阪神ファンをカタったらあかん!

背景に関西での営業戦略があった?

 スポーツ紙で当時芸能担当だった記者はこう語る。

「球団の月刊誌で阪神ファンと紹介された当時はSMAPがまだ国民的アイドルに駆け上がる前で、中居さんの知名度が高いわけではなかった。SMAPが関西のバラエティー番組のレギュラーを務め、関西弁で歌うシングル曲『Hey Hey おおきに毎度あり』が初のヒットチャート1位を記録するなど、関西で人気がグッと上がってきた時だったことが阪神ファンと名乗った背景にあったと思います。本人の意向というより、事務所側の営業的な戦略があったんじゃないですかね」

 中居氏の「阪神ファン」は営業トークだった可能性があるという。それでも、野球好きは本当だろう。プロ野球の中継スタッフだった民放テレビ局関係者は、中居氏の野球に関する知識量に驚かされたという。

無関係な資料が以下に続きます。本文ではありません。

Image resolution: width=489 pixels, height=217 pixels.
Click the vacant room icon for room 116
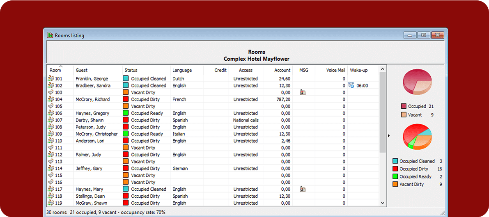coord(51,182)
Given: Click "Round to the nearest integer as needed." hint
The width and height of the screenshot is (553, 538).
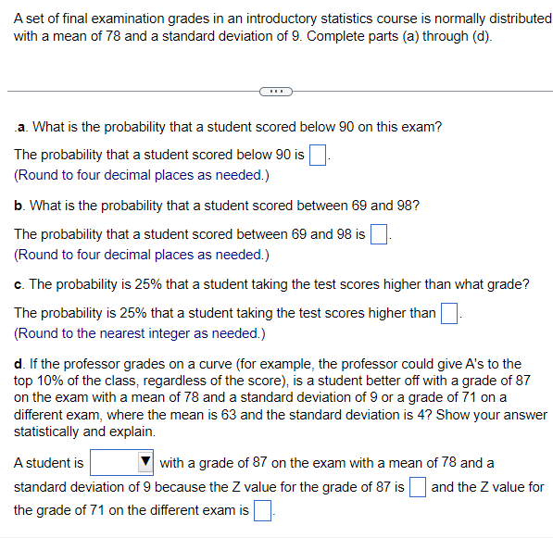Looking at the screenshot, I should click(x=140, y=333).
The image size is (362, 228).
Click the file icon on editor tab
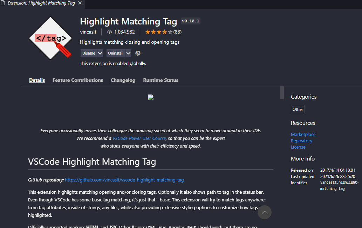coord(3,3)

「中居さんは他球団の選手のこともよく調べていました。巨人ファンを強調していた時期がありますけど、次第に野球全体が好きなんだなと感じる場面が多かったですね。野球雑誌でコラムを掲載していた時期がありましたが、巨人以外の選手も多く取り上げていました。横浜(現DeNA)のエース候補として期待された高崎健太郎や、若手成長株だったオリックスの宗佑磨など渋い選手を取り上げて熱い思いを吐露していたのが印象的です。侍ジャパンのレポーターだった時も、巨人の選手以外に興味がなかったわけではなかったと思います」

 野球にまつわる仕事だけでなく、プライベートでもテレビでプロ野球中継を見続けていると明かすほど「野球愛」にあふれていた。だが、今後はグラウンドでその姿を見ることはない。

 前出の巨人OBは、複雑な表情でこう話した。

「うーん、性暴力のことを考えると、なんとコメントしていいか分からないですが、プロ野球の魅力を伝えてくれた第一人者だったことは間違いない。自分の行った過ちと向き合ってほしいです」

(今川秀悟)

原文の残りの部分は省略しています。